» **WHAT TO DO**:
1) In the article about the knitting shop, how long has Linda LaBelle owned and operated the Yarn Tree?
2) Write the next part of the article about the Yarn Tree knitting shop, picking up after its last sentence.

* Start SELECTED EXTRACT *

When Knitters Eat Dinner

A knitting shop with more than one kind of chops.

Lou Rouse-7

Everyone knows lamb meat and lamb’s wool come from the same little bleating being, but displaying the products together is about as common as stocking prenatal vitamins in a sex shop. Or so it was until Linda LaBelle broke through the taboo like a ram into a pasture of ewes.

“We’re a little different,” admits LaBelle, who for 10 years has owned and operated the Yarn Tree on Bedford Avenue. The one-room shop carries only natural fibers, from alpaca to yak, which LaBelle buys directly from small farms; distributors are not allowed in the door. (In fact her back-to-the-land approach has made her such an expert in ancient fiber arts that the U.S. Embassy to Kazakhstan fly her around the globe to lead natural dyeing workshops to reacquaint people with age-old customs lost over the last generation.)

* End SELECTED EXTRACT *
* Start INFORMATION SHOWN *

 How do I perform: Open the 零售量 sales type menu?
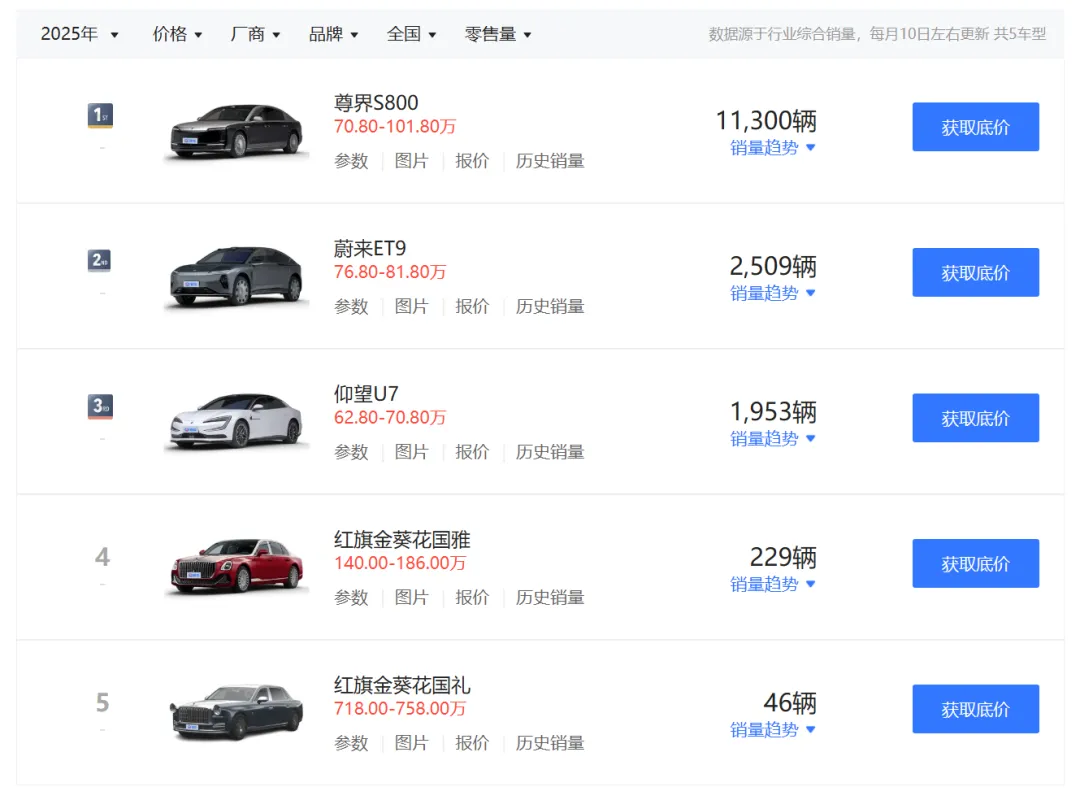point(498,34)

* End INFORMATION SHOWN *

» **ANSWERS BY TASK**:
1) 10 years.

2)
The mindset means her shop has no place for synthetics or acrylics, but as browsers are often shocked to discover, meat is right at home here. It all began a year and a half ago when she was chatting with a New Jersey farmer named Linda Geren who keeps a flock of sheep for both ‘wool and meat, and also raises pigs. “And I went ‘son of a bitch!’” recalls LaBelle. “‘I could sell your lamb and pork!’”

After checking with the city to see if she needed a permit—so long as the meat is slaughtered in a USDA-certified facility and sold frozen, she doesn’t—and made room for a freezer among her displays of silky skeins.

It sells well. “We move, I would say, up to a thousand dollars a month worth of meat. I’m just doing taxes now. For a little yarn shop that’s a lot.”

LaBelle says her European clientele take right to it: “In this neighborhood we have a lot of British, Swedish, German and French people—they’re thrilled.” But others have mixed reactions.

“Some people don’t get it: ‘why would a yarn store carry meat?’ And I explain, ‘well, there’s a farm and it has sheep on it,’” says LaBelle with the sigh of someone who has to explain the facts of life to innocent adults daily.

A sign in the window advertises the meat, and people often burst out laughing when they read it. “They think it’s a joke,” says LaBelle with mild exasperation. “I don’t know why they think it’s funny.”

Are customers ever offended? “Oh yeah!” laughs LaBelle. “I’ve always had problems with vegans anyway.”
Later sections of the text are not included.